Medicaid and Medicare members: Some very poor people belong to both Medicaid and Medicare and will be automatically assigned to a Medicare drug plan this fall unless they choose a plan on their own. The Medicare plans may put more restrictions on covered medications and pharmacies where drugs can be purchased. Medicaid drug coverage will lapse for this group, including 218,000 Illinois residents, at year's end. Medicaid will still cover these individuals for other health-care services though.

Now, while I was writing this blog and doing my research, I discovered some things that were troubling. For example:

  1. The complexity of the drug benefit is forcing many seniors to retain outside experts to assist them in making overwhelming choices. Some, who have the financial means to do so, are hiring lawyers. That’s not good.
  2. It seems without doubt, the "benefit" was designed to confuse, intimidate and bewilder even the smartest person.
  3. Will the government herd seniors who contact Medicare for advice into prescription drug programs, which will restrict them to a handful of drugs that may or may not be appropriate? (I’m sure they won’t, I’m sure the government assistance will be truthful and straightforward – you have to imagine that statement was said just oozing sarcasm)

    One of the great lessons of Hurricane Katrina was that we have a government that does not believe in assisting the most vulnerable of its citizens; add to that the fact that we now have the presence of these same people presiding over what this administration is calling the greatest expansion of a federally run entitlement in half a century.

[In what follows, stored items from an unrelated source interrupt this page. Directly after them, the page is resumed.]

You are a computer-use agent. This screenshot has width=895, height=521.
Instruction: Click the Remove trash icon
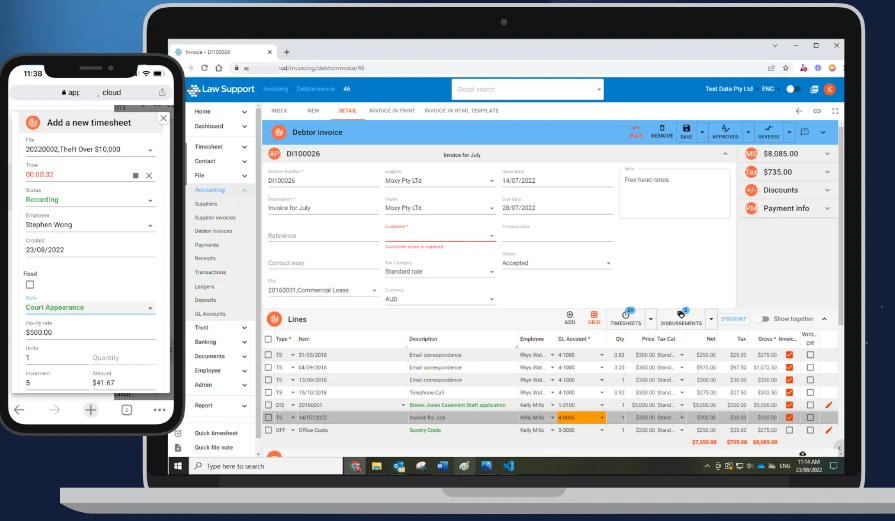[x=662, y=130]
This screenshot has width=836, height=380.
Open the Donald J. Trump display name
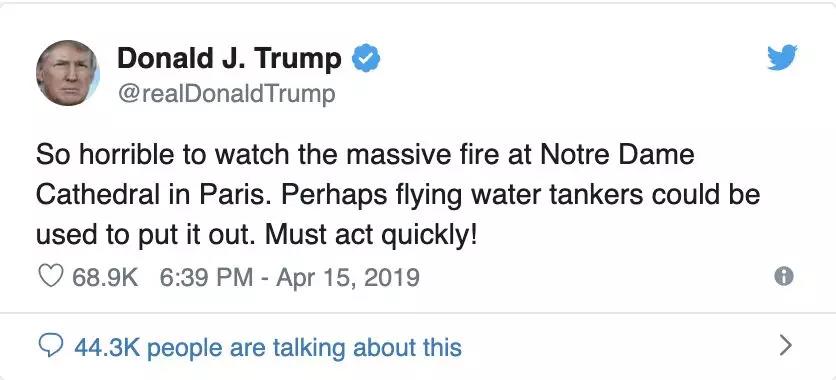point(229,59)
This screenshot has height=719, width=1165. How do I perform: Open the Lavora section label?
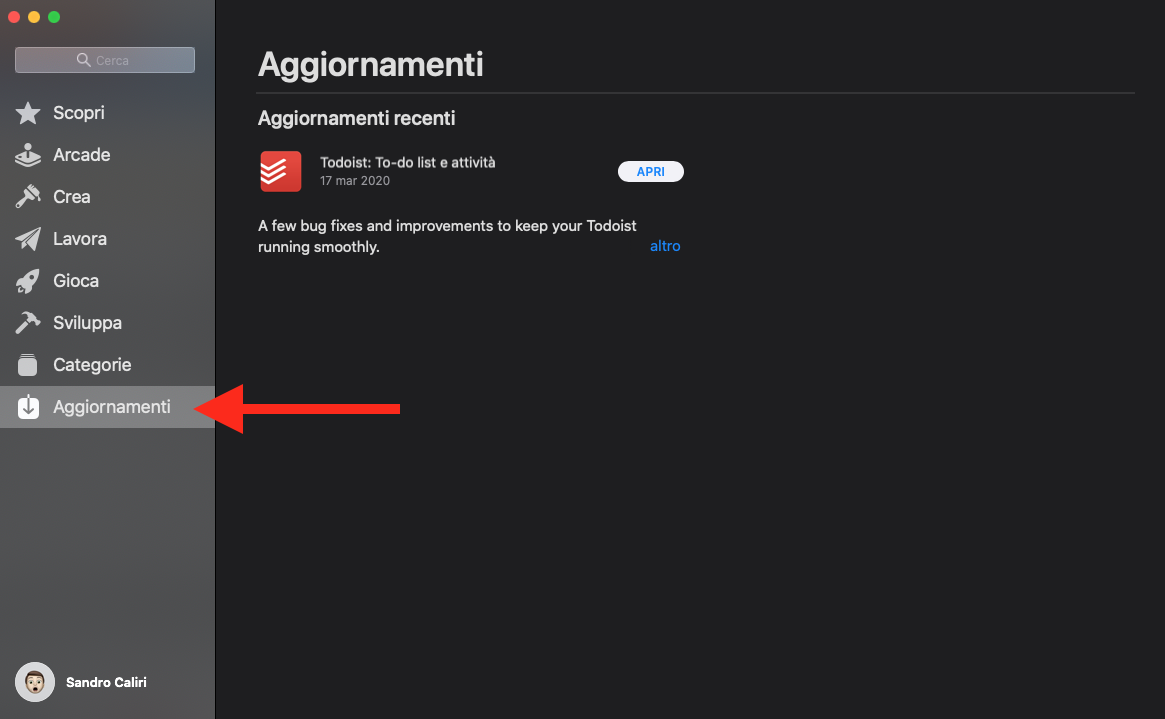click(79, 238)
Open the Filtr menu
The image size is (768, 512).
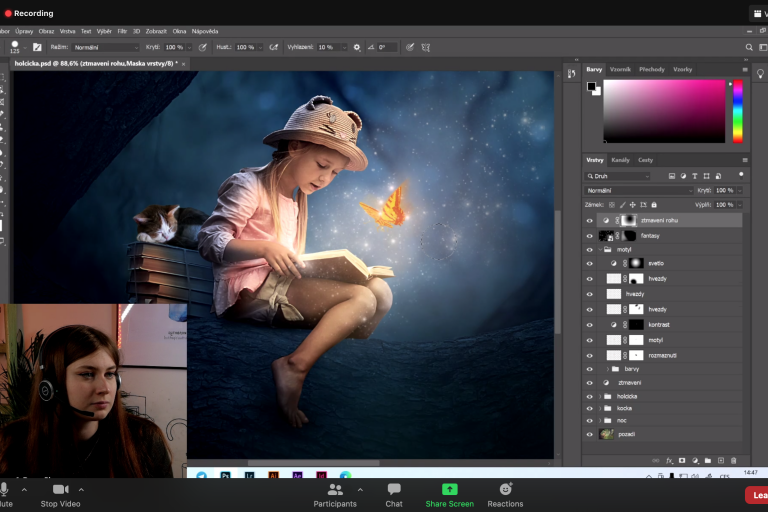122,31
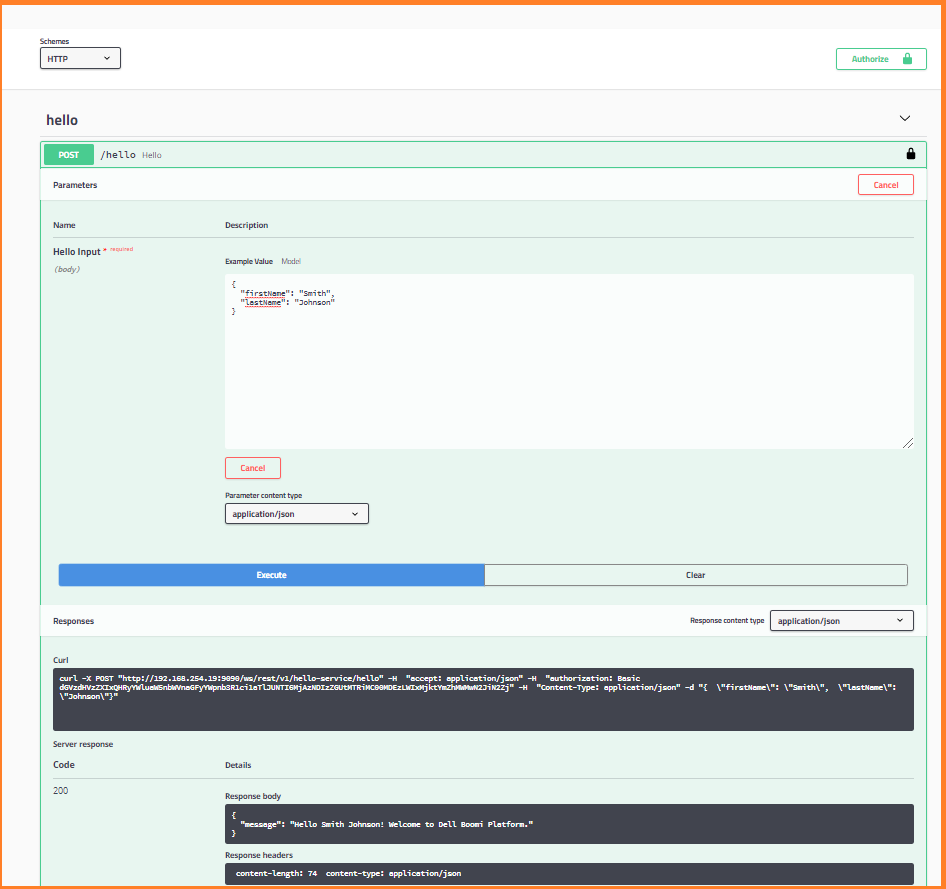The height and width of the screenshot is (889, 946).
Task: Open the Schemes HTTP dropdown
Action: click(x=80, y=59)
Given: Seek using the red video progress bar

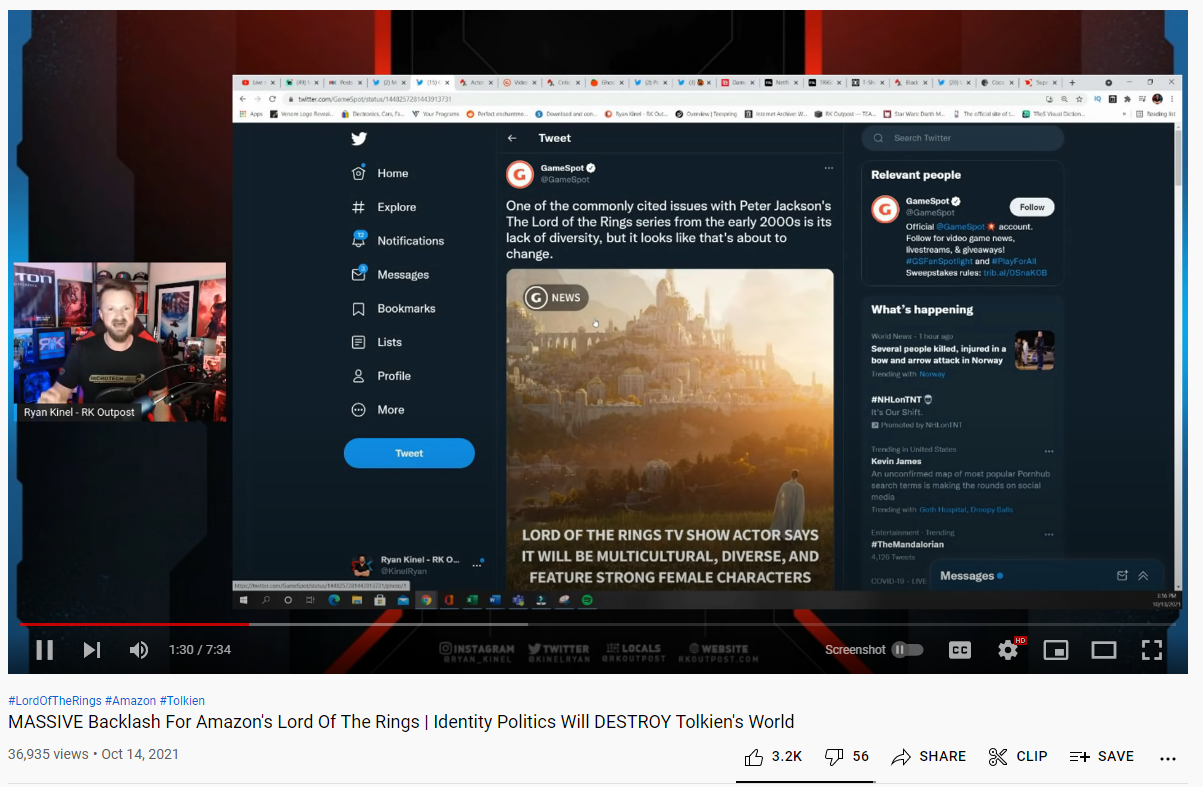Looking at the screenshot, I should point(130,624).
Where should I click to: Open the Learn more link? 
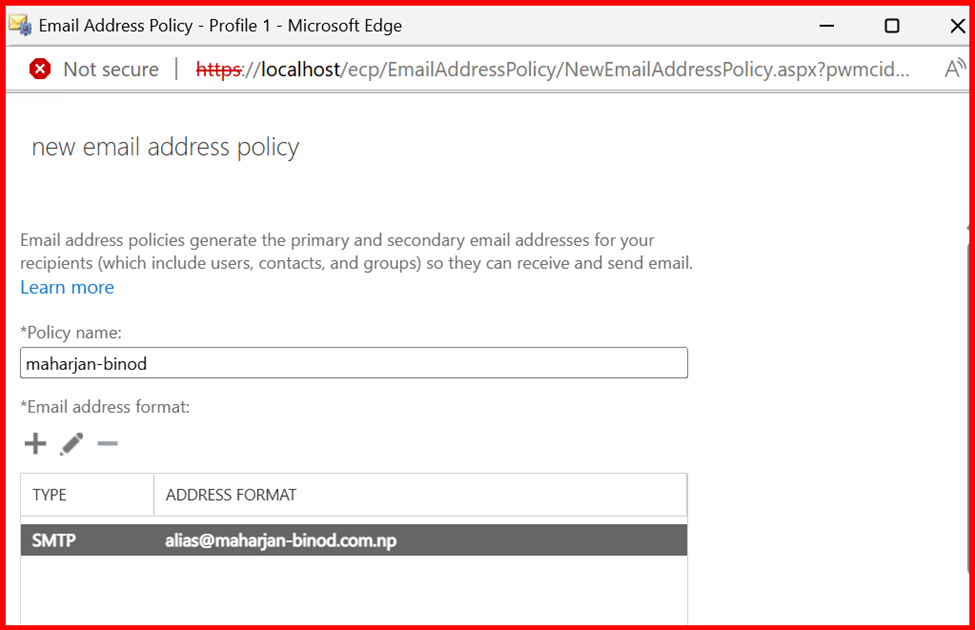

    Tomorrow: How the government and private companies are getting the word out, or
    Episode 3 – Revenge of the Bush(League)

2 comments:

Anonymous said...

What exactly is your problem with the new Medicare system? It seems like a good plan that will help the elderly.

I have an idea, instead of trying to complain about something just because President Bush created it, get behind it.

Scott said...

Wow, get a grip.

First it is not a 'new Medicare System'. Medicare itself remains the same.

Secondly, it DOES NOT matter who came up with it, (and we 'all' know that the President didn't create it...advisors did) the new 'Drug Plan' is not all that it is being made out to be.

It is a band-aid on a huge gaping wound which is the reasonable availability of necessary medications to the 'average' elderly american.

Why should the rest of the world get medications that are subsidised by "all" americans (Left, Right, Centrist) paying extraordinarily higher costs?

I have an idea, instead of blindly following something because of an ideaology, do some reading and educate yourself so you can speak to facts.